| Source extract |
START
Table of Contents
Why Atomic Models Were Needed
As chemistry and physics developed, scientists realized that matter must have an internal structure that explains:
- Why substances combine in fixed proportions
- Why elements emit characteristic colors of light
- Why some “rays” pass through matter and others are strongly absorbed
- Why atoms are neutral but can form charged particles (ions)
Atomic models are simplified pictures that try to explain such observations. Over time, these models were revised as new experiments revealed contradictions with older ideas.
This chapter traces how views of the atom evolved up to the point where quantum ideas became necessary, preparing for later discussion of the Bohr–Sommerfeld and modern quantum mechanical models.
Early Ideas of Atoms (Antiquity to 18th Century)
Long before modern science, philosophers speculated about the divisibility of matter.
- Greek atomism (Democritus, ~5th century BCE)
- Idea: Matter is made of tiny, indivisible particles called “atoms” (from “atomos” = uncuttable) moving in empty space.
- Atoms differ in shape and size; macroscopic properties arise from arrangements of atoms.
- No experiments supported this; it was a philosophical speculation, not a scientific theory.
- Continuum view (e.g., Aristotle)
- Idea: Matter is continuous and composed of a few “elements” (earth, water, air, fire).
- Dominated Western thought for centuries and shaped alchemical traditions.
These early notions set the stage but did not yet form a quantitative scientific model of atoms.
Dalton’s Atomic Theory (Early 19th Century)
END
| Data lines |
START
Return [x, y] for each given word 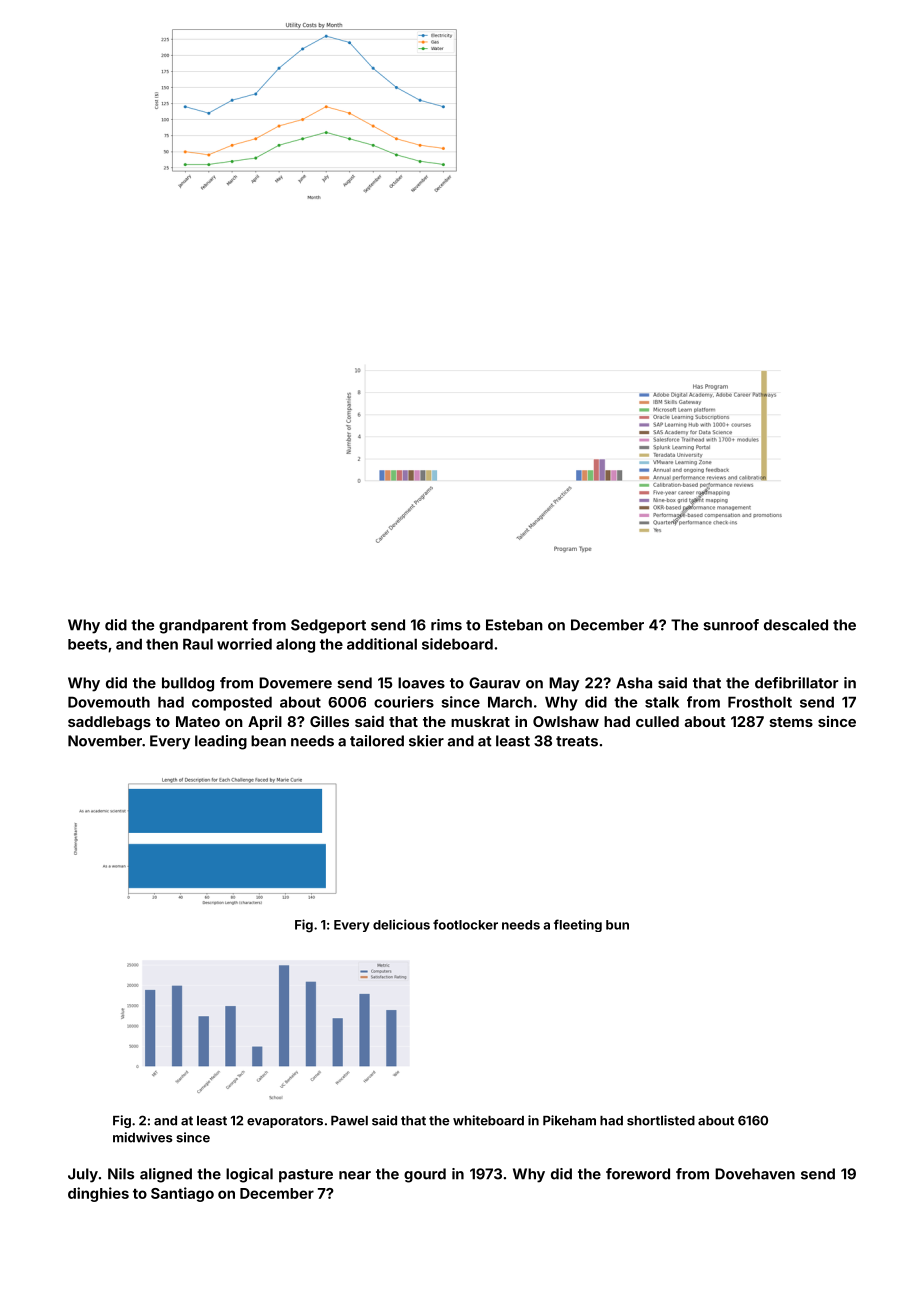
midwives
END
Continue the text on the history of atomic models from where it stops, picking up after its final heading on Dalton's atomic theory.

| Output |
By the late 18th and early 19th centuries, careful measurements in chemistry (especially mass measurements) showed regularities in how substances combine.
Experimental Foundations
Key laws that emerged from chemical experiments:
- Law of conservation of mass (Lavoisier, late 18th century)
In a closed system, total mass remains constant during a chemical reaction. - Law of definite proportions (Proust)
A given compound always contains the same elements in the same mass ratio, regardless of its source or preparation. - Law of multiple proportions (Dalton)
When two elements form more than one compound, the masses of one element that combine with a fixed mass of the other are in simple whole-number ratios.
These patterns suggested that matter consists of discrete building blocks.
Dalton’s Model
John Dalton (1803–1808) proposed a scientific atomic theory to explain these laws:
- Postulates (simplified)
- Matter is made of tiny, indivisible particles called atoms.
- Atoms of a given element are identical in mass and properties; atoms of different elements differ.
- Compounds form when atoms of different elements combine in simple whole-number ratios.
- Chemical reactions are rearrangements of atoms; atoms are not created or destroyed in reactions.
- Model image
- Atoms are solid, indivisible spheres, like tiny billiard balls.
Successes and Limitations
- Successes
- Explained conservation of mass as conservation of atoms.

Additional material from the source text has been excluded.